If Trump is being advised by lunatics now, that’s a problem. And if he’s just so ignorant and pig-headed that he doesn’t know or care what he just did by having his staff arrange a call with Taiwan, that’s not a bold way of violating pointless norms. It’s extraordinarily dangerous and portends all kinds of problems for our country, the world, and the prospects for peace between nations.

I cannot understand how Trump was allowed to offer a state visit to Rodrigo Duterte, the president of the Philippines. It’s beyond belief. That absolutely cannot happen. Figuring out how to handle Duterte and our longstanding relationship with the Philippines is a real conundrum, and a ton of work would have to be done before we could even think of rewarding Duterte with a state visit. Honestly, I don’t think it would ever be justifiable.

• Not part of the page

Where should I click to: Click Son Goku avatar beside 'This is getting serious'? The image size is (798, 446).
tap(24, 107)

And Trump cannot go plodding into Pakistan-India relations without getting a briefing from the State Department. They are nuclear-armed powers on constant alert against sneak attacks from each other, and it’s unimaginably irresponsible to speak with either government without carefully considering the implications of every word you’re going to say.

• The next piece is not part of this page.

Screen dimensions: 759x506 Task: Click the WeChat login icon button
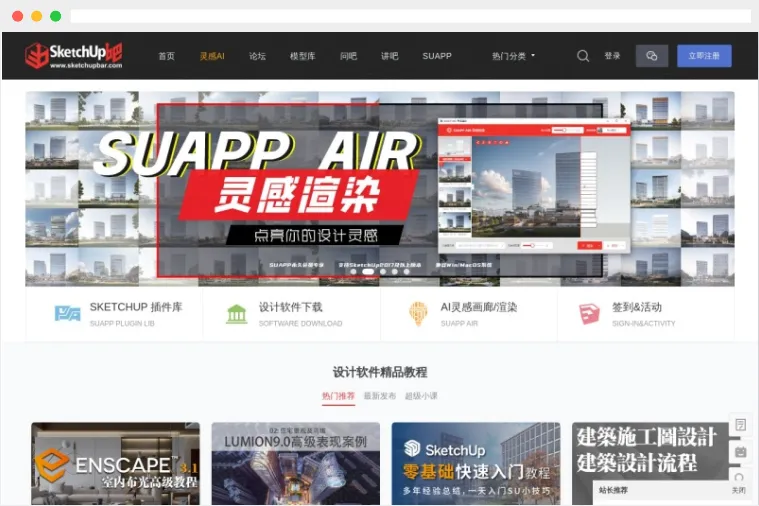[652, 56]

You can talk all you want about how Trump has some kind of mandate to challenge the status quo and that our elites are just using stale norms to “control the executive.” We’ve had normal presidents deal with that straightjacket, on Cuba, Israel, China, anti-Soviet policy. That’s not what we’re dealing with here. At all.

If you want to challenge norms and blow up longstanding ways of doing things, it’s all the more important that you understand exactly why we have done things the way he have and what the implications are of changing them.

Right now, we’re relying on something quite appalling.

“If he were president of the United States now, this could lead to a breaking-off of diplomatic relations between China and the U.S.”

“Having this mishap occur before he is president is better than having it occur after he is president,” said [Bonnie] Glaser of the Center for Strategic and International Studies. “Privately, I expect Beijing to find a way to give him an education on Taiwan.”

Right now, we’re relying on foreign powers forgiving our president-elect because he’s an idiot who doesn’t know what he’s doing. We’re going to tell them not to take him seriously or personally, and that we’ll give them an opportunity to “educate” him.

But if we can’t educate him and his staff can’t educate him, what hope is there for our adversaries and allies to educate him?